Records shown -
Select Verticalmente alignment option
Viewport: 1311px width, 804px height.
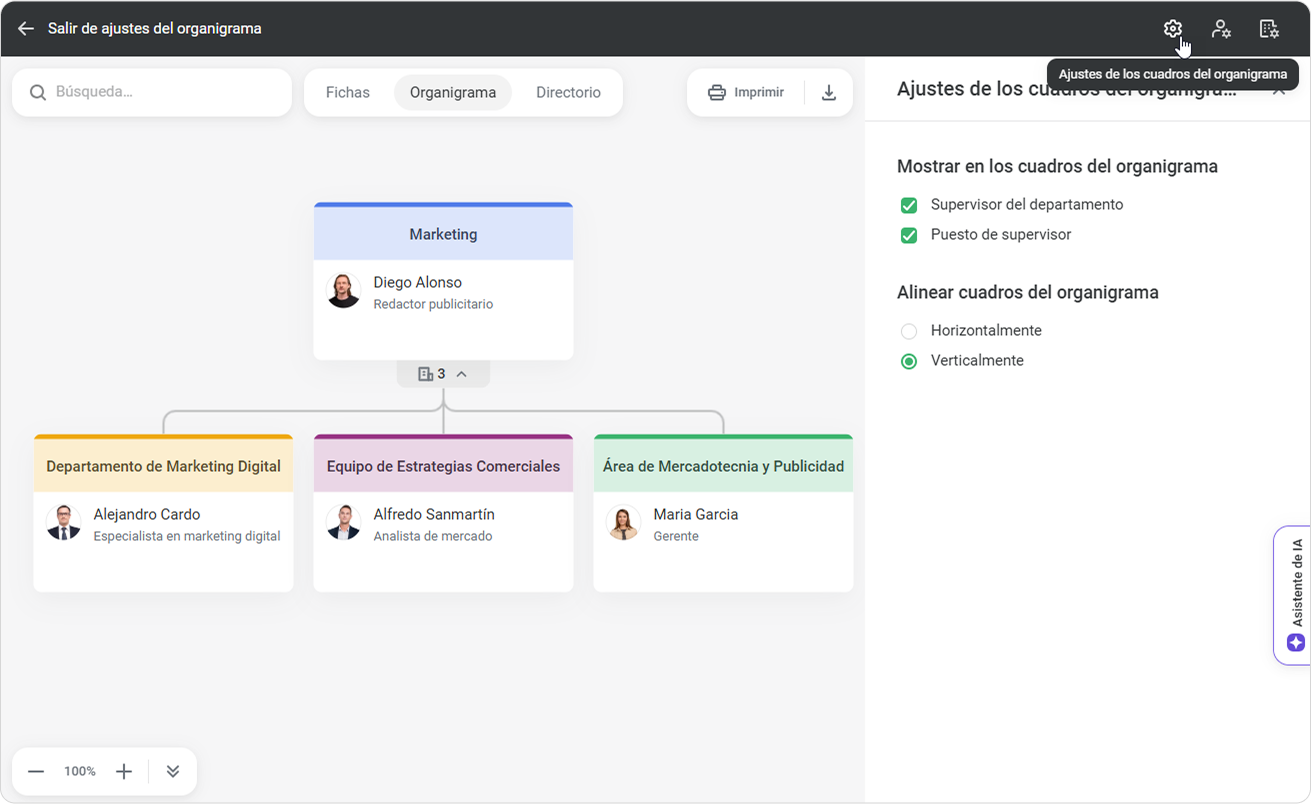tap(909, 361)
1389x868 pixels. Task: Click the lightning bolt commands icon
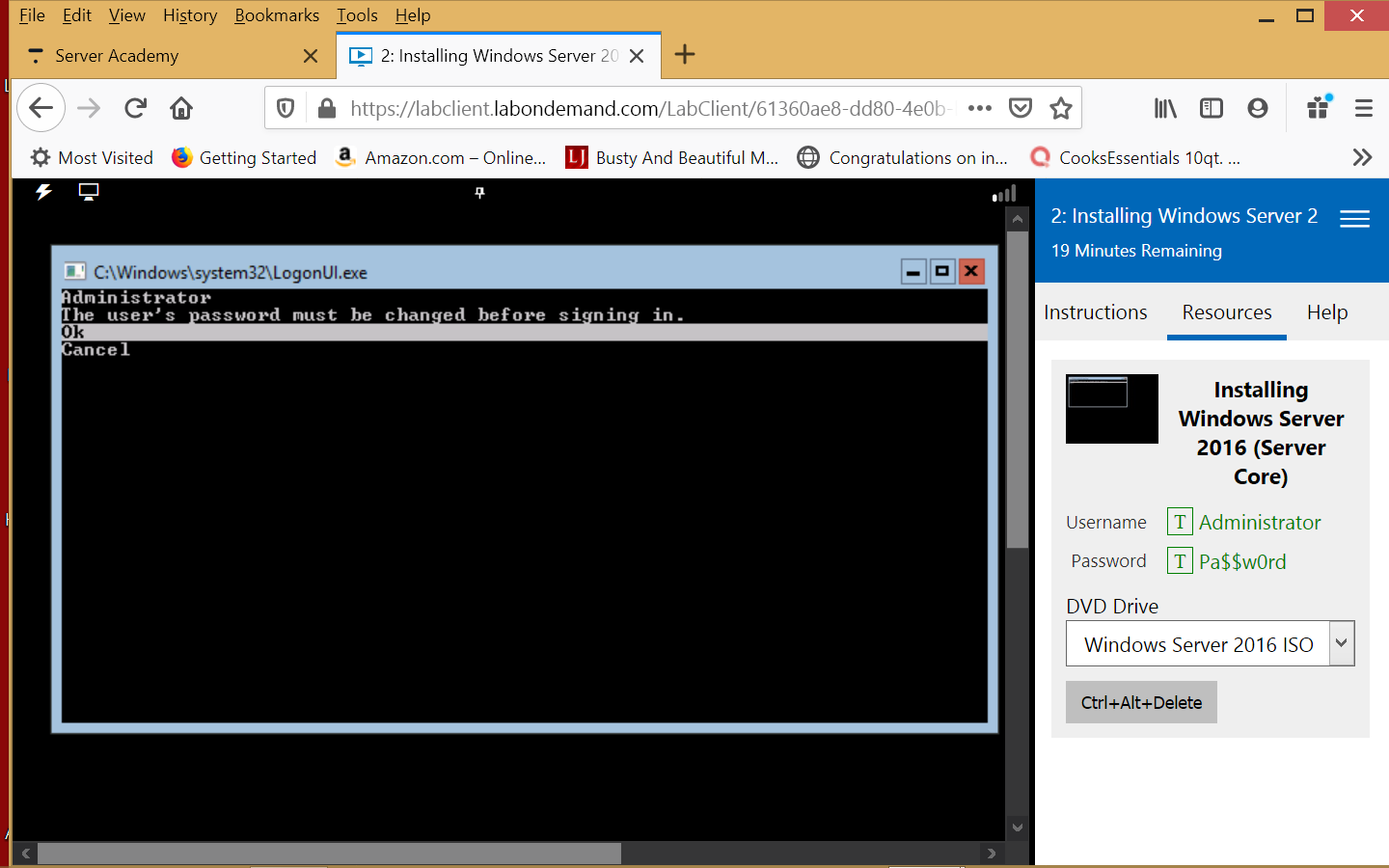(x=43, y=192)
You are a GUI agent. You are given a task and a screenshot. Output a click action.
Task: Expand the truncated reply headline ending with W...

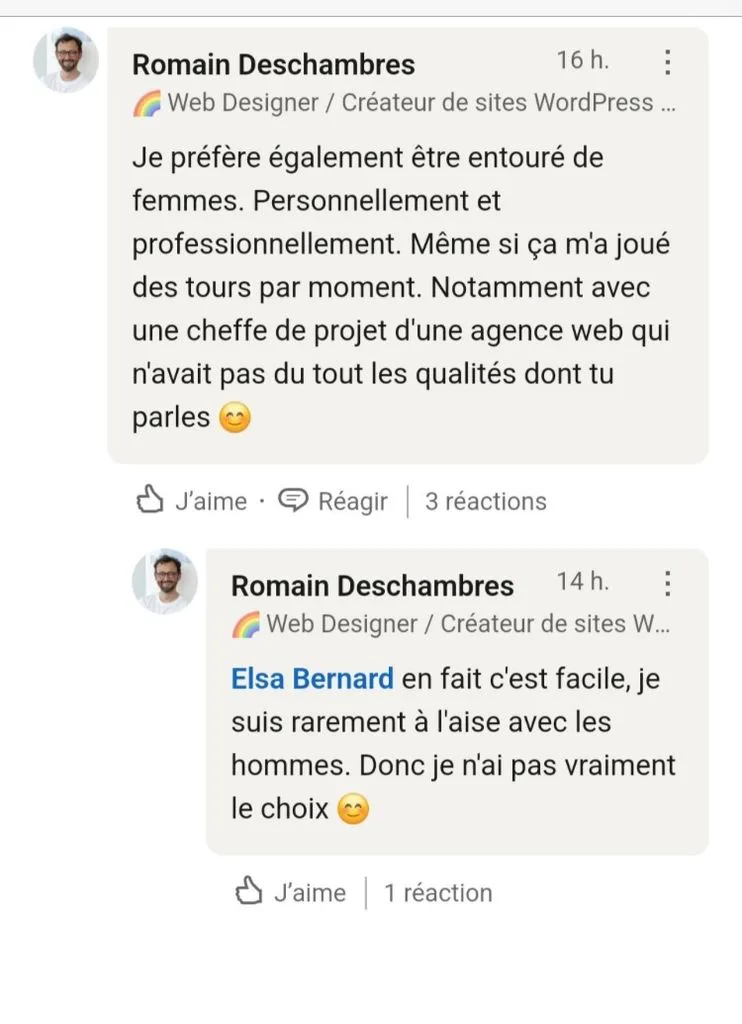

Task statement - Write out every line of the material above again, requests included, and offset each coordinate in the answers by adding 145 to it. Leave the pictures out.

Task result -
Select Verticalmente alignment option
Viewport: 1311px width, 804px height.
tap(1054, 506)
1389x868 pixels. Task: Click the lightning bolt commands icon
(x=188, y=337)
You are a GUI agent. You are given a task and a screenshot. Output a click action.
Task: Expand the truncated reply headline ending with W...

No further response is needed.